Bookmark handler not recognized
publicimageltd opened this issue · 5 comments
I have bookmarks with a custom handler. The property is well defined, it has a function symbol as its value. But if I call `counsel-bookmarks' with ivy-rich enabled, it displays the bookmark type "NOFILE." I expect, however, the first part of the symbol's name.
Here is the relevant configuration part:
(defun jv/ivy-rich-bookmark-name (candidate)
(car (assoc candidate bookmark-alist)))
(plist-put ivy-rich-display-transformers-list
'counsel-bookmark
'(:columns
((ivy-rich-bookmark-type)
(jv/ivy-rich-bookmark-name (:width 40))
(ivy-rich-bookmark-info))))
It all works well expect that non-standard bookmarks are not handled well.
I think it has something to do with `ivy-rich-bookmark-value'. Look at the following:
ELISP> bookmark-alist
(("notmuch: gestern"
((handler . notmuch-bookmarks-jump-handler)
(filename . "date:yesterday")
(major-mode . notmuch-tree-mode)
(buffer-name . "*notmuch-tree-date:yesterday*")
(annotation)
(position)
(defaults "notmuch: " "*notmuch-tree-date:yesterday*")))
ELISP>(ivy-rich-bookmark-value "notmuch: gestern" 'handler)
nil
Shouldn't the value be `notmuch-bookmarks-jump-handler' instead?
It looks something weird of you bookmark-alist
. The content of the bookmark should be
("notmuch: gestern"
(handler . notmuch-bookmark-jump-handler)
(filename . "date:yesterday")
(major-mode . notmuch-tree-mode)
(buffer-name . "*notmuch-tree-date:yesterday*")
(annotation)
(position)
(defaults "notmuch: " "*notmuch-tree-date:yesterday*"))
Note the parentheses surrounding after "notmuch: gestern".
Thanks for having a look at it.

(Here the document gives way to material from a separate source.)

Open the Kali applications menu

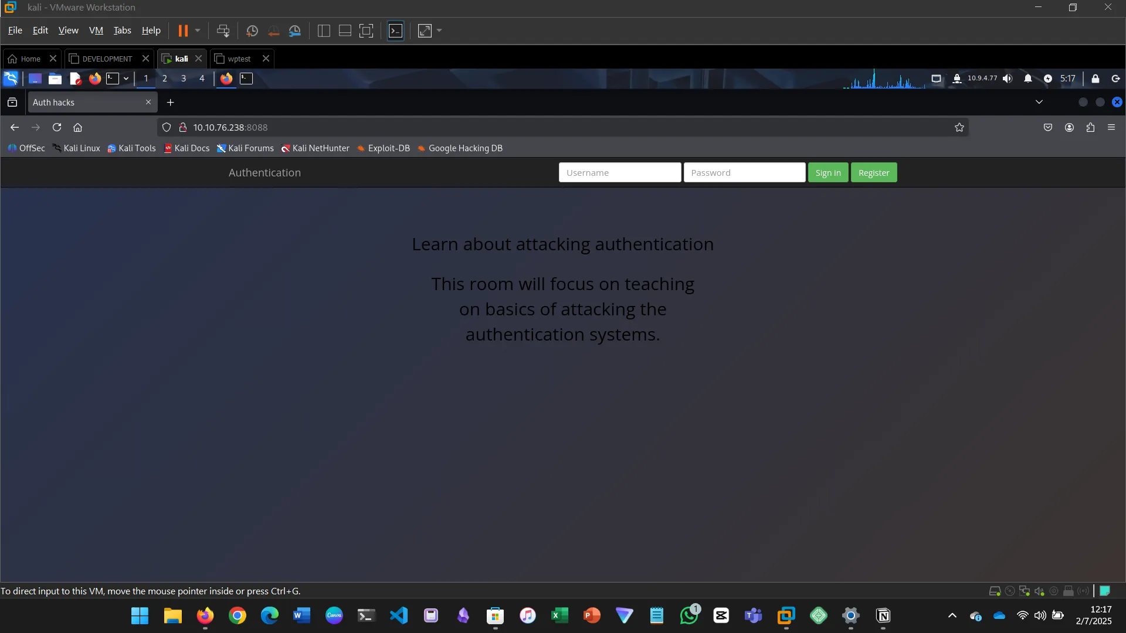[11, 78]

It's right, there was a layer of parentheses too much (even though jumping to these malformed records works perfectly, but that is probably another story). So I reconstructed a bookmark object with the format you suggested above, but no avail. It does not work with your example, either. See:
ELISP> (ivy-rich-bookmark-value '("notmuch: gestern"

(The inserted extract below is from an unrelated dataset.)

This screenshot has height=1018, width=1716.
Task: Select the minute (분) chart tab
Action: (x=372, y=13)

(handler . notmuch-bookmark-jump-handler)
(filename . "date:yesterday")
(major-mode . notmuch-tree-mode)
(buffer-name . "*notmuch-tree-date:yesterday*")
(annotation)
(position)
(defaults "notmuch: " "*notmuch-tree-date:yesterday*")) 'handler)
nil
ELISP> (bookmark-prop-get '("notmuch: gestern"
(handler . notmuch-bookmark-jump-handler)
(filename . "date:yesterday")
(major-mode . notmuch-tree-mode)
(buffer-name . "*notmuch-tree-date:yesterday*")
(annotation)
(position)
(defaults "notmuch: " "*notmuch-tree-date:yesterday*")) 'handler)
notmuch-bookmark-jump-handler
It took me some time to remind the old codes....😬
When you call ivy-rich-bookmark-value
, you are expected to pass the original ivy
candidate. In this case, it's "notmuch: gestern"
. So
*** Welcome to IELM *** Type (describe-mode) for help.
ELISP> (ivy-rich-bookmark-value "notmuch: gestern" 'handler)
notmuch-bookmark-jump-handler
ELISP>
ivy-rich-bookmark-type
uses this function to get the handler of the bookmark to format it into type info, i.e.
ELISP> (ivy-rich-bookmark-type "notmuch: gestern")
#("NOTMUCH " 0 8
(face font-lock-keyword-face))
About your original post, jv/ivy-rich-bookmark-name
seems trying to get the bookmark name. If "notmuch: gestern"
is what you want, you can use (ivy-rich-candidate)
to get it (the original candidate name). So you may get something like this
given
counsel-bookmark
(:columns ((ivy-rich-bookmark-type)
(ivy-rich-candidate)
(ivy-rich-bookmark-info)))
About ivy-rich-bookmark-info
, in this case the filename is expanded to true name which maybe not being expected. Since I'm not using notmuch
, if you have any suggestions, don't hesitate to let me know.
Thanks, that's it! Using ivy-rich-candidate
solves the problem. As to the file expansion, I redefined ivy-rich-bookmark-info
so that it only expands the filename if it points to an existing file, which makes sense to me:
(defun ivy-rich-bookmark-info (candidate)
(let ((filename (ivy-rich-bookmark-filename candidate)))
(cond (filename
(cond ((null filename)
"")
((file-remote-p filename)
candidate)
;; CHANGES BEGIN HERE:
((file-exists-p filename) (file-truename filename))
(t filename))))))
Works perfectly.
Glad that helped. I've pushed it to master just now, so you don't need to modify your own after you update it from ELPA.